Top of Data supplied

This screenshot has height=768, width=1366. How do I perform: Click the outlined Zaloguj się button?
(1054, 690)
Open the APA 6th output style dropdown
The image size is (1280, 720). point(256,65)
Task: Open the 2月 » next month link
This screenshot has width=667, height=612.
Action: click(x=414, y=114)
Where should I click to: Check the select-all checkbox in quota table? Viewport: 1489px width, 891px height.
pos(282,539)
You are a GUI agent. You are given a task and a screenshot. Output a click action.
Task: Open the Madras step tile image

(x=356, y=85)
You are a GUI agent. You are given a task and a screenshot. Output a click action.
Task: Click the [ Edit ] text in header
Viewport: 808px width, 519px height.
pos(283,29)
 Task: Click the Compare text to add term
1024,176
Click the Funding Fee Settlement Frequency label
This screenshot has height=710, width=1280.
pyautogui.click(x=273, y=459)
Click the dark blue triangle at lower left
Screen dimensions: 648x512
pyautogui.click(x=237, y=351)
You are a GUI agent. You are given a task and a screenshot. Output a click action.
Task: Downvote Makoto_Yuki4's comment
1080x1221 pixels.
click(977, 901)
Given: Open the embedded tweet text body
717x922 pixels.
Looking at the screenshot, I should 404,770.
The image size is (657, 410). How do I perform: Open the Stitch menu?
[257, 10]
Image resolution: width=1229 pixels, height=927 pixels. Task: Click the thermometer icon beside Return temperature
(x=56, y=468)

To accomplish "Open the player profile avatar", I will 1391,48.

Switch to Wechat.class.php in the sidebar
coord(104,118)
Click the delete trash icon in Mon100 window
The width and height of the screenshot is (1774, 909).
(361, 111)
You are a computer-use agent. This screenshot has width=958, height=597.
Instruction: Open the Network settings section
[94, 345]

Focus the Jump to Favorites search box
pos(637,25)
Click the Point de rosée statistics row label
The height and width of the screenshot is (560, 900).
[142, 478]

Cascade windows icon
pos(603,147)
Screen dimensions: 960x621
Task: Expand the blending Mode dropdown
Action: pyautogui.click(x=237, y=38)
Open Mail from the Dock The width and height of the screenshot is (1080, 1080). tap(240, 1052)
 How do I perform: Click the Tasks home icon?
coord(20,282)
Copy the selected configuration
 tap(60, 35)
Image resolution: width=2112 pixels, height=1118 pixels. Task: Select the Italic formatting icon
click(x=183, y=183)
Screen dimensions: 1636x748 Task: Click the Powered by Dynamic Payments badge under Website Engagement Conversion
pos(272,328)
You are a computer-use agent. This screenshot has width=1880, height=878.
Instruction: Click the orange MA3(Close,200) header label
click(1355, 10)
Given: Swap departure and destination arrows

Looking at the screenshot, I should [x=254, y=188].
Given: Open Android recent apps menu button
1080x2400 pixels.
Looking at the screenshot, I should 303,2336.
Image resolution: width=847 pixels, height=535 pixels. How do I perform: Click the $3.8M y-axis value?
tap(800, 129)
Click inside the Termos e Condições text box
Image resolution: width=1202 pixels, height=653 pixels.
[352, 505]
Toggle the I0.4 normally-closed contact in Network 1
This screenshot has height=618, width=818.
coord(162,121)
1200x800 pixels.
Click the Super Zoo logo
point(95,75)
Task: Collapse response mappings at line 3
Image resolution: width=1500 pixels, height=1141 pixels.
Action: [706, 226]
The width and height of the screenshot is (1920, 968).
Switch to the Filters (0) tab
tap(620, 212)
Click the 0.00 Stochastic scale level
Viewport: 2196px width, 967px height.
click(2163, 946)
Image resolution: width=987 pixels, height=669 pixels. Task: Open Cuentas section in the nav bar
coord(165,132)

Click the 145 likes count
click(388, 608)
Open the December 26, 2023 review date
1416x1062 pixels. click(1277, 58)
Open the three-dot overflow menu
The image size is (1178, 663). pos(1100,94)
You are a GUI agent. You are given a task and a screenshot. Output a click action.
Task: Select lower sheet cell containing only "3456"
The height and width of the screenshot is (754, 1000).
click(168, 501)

Bottom of Data supplied

● **Try it**:
Each of the lines from the one that contains "Click inside the Termos e Condições text box" through the last line of the data needs to be repeated exactly, with no others.

● **Answer box**:
Click inside the Termos e Condições text box
Image resolution: width=1202 pixels, height=653 pixels.
[352, 505]
Toggle the I0.4 normally-closed contact in Network 1
This screenshot has height=618, width=818.
coord(162,121)
1200x800 pixels.
Click the Super Zoo logo
point(95,75)
Task: Collapse response mappings at line 3
Image resolution: width=1500 pixels, height=1141 pixels.
Action: [706, 226]
The width and height of the screenshot is (1920, 968).
Switch to the Filters (0) tab
tap(620, 212)
Click the 0.00 Stochastic scale level
Viewport: 2196px width, 967px height.
click(2163, 946)
Image resolution: width=987 pixels, height=669 pixels. Task: Open Cuentas section in the nav bar
coord(165,132)

Click the 145 likes count
click(388, 608)
Open the December 26, 2023 review date
1416x1062 pixels. click(1277, 58)
Open the three-dot overflow menu
The image size is (1178, 663). pos(1100,94)
You are a GUI agent. You are given a task and a screenshot. Output a click action.
Task: Select lower sheet cell containing only "3456"
The height and width of the screenshot is (754, 1000).
click(168, 501)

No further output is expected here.